Ces élections locales ont révélé des insuffisances de la démocratie sénégalaise. D’abord, les listes. Plus de 2700 listes, c’est inadmissible. Au sortir de ces élections, des réformes en profondeur devront être faites. Mon souhaite c’est que la classe politique, la société civile et les acteurs publiques doivent se mettre autour d’une table pour questionner notre système politique et essayer d’apporter les correctifs. Pour ce qui st du dépôt des listes, il nous faut, de mon point de vue, introduire deux conditions supplémentaires : une conditions citoyenne, c’est-à-dire le parrainage des listes par un certains nombre d’électeurs, et une condition financière pour que les coûts des élections soient en partie supportés par les listes. L’autre innovation doit porter sur les mandataires. Ils ont commis des dégâts monstrueux pendant ces élections. On vous donne des listes, vous rentrer dans la sous-préfecture pour tripatouiller tout. Vous mettez des gens qui vous sont favorables pour être élu en cas de victoire. C’est inadmissible. A ce niveau des réformes doivent être faites. L’autre réforme qui me semble essentielle, c’est que les électeurs qui se déplacent pour aller voter pour les locales doivent savoir, de mon point de vue, pour qui ils votent. Pour la ville, ils doivent savoir pour quel maire et pour le département, pour quel président. Voilà des pistes de réflexion que j’indique. Mais les réformes doivent se faire dans un processus participatif et inclusif.

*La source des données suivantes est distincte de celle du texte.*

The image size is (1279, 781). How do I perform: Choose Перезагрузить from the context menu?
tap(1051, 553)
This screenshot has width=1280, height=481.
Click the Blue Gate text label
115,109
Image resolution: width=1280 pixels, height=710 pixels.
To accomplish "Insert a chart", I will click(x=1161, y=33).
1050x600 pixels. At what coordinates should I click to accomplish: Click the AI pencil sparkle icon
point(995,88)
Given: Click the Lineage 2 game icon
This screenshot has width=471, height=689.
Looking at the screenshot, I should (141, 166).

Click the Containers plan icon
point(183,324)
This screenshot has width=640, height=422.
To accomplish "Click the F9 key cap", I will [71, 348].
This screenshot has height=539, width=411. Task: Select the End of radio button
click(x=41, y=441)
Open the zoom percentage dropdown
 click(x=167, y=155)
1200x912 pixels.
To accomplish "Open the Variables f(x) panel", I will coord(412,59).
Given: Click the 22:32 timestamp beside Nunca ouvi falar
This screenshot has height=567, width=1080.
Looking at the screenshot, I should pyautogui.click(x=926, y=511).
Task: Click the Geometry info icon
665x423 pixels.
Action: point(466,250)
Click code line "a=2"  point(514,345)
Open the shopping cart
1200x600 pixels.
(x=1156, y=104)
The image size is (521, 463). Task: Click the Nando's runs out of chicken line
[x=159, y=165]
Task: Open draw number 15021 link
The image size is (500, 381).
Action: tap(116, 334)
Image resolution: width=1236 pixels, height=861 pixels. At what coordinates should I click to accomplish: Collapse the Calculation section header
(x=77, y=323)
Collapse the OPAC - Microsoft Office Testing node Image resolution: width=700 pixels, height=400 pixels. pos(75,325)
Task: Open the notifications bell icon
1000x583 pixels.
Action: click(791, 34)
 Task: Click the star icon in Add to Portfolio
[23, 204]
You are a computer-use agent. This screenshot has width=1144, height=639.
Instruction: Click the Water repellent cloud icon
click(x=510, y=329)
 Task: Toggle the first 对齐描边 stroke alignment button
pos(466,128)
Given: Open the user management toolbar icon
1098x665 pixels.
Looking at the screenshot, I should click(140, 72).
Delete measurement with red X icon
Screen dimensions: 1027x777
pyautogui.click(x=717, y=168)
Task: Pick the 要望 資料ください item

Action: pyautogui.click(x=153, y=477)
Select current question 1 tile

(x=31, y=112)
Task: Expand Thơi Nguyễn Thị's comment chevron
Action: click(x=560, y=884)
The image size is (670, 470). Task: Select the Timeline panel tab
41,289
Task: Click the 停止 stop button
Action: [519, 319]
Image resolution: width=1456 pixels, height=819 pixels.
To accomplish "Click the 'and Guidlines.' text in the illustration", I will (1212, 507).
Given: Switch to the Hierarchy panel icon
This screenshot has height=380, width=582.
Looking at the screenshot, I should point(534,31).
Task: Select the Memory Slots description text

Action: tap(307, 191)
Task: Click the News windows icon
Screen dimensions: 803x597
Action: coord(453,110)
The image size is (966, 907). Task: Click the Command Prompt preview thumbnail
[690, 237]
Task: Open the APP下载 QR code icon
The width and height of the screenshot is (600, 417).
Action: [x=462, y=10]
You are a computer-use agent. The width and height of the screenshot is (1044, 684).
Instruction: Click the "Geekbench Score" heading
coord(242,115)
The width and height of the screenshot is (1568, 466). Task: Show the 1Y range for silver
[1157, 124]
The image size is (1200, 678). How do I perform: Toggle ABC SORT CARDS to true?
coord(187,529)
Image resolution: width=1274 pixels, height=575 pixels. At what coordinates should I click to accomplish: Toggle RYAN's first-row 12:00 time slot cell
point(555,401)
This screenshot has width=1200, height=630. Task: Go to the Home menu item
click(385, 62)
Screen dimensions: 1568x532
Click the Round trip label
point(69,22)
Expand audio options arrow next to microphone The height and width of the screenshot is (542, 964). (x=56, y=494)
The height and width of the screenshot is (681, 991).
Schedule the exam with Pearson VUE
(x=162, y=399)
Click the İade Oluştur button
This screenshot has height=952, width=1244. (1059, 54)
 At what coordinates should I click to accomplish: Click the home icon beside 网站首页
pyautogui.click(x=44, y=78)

Le Président avait renvoyé à la fin des élections locales le dossier de la réforme des institutions dont le principal point est la réduction de son mandat de sept à cinq ans. Pensez-vous que Macky Sall tiendra parole ?
Le Président Macky Sall doit respecter son engagement. C’est lui-même qui s’est engagé. Je suis d’accord avec lui pour la bonne et simple raison qu’il est bon de savoir, dès qu’on devient Président, à quel moment on ne sera plus Président. C’es important parce que cela va nous permettre de nous déshabituer du pouvoir. C’est la première chose. Ç a permet aussi des alternances plus rapide, ce qui est provoque une oxygénation de la démocratie sénégalaise. Je suis militant de la réduction du mandat à cinq ans, je suis militant de la limitation des mandats à deux. Cela, il faut l’incruster dans le marbre constitutionnel. Le débat porte sur la voie à suivre pour parvenir à la réduction du mandat. En tous les cas, elle ne saurait être une voie parlementaire. À ce sujet, la constitution est claire : l’Assemblée nationale n’est pas compétente pour modifier la durée du mandat et le nombre de mandats. Je crois que Macky Sall ne reviendra pas sur sa décision de réduire son mandat. Il n’aime même pas que dans son parti que les gens soulèvent cette question.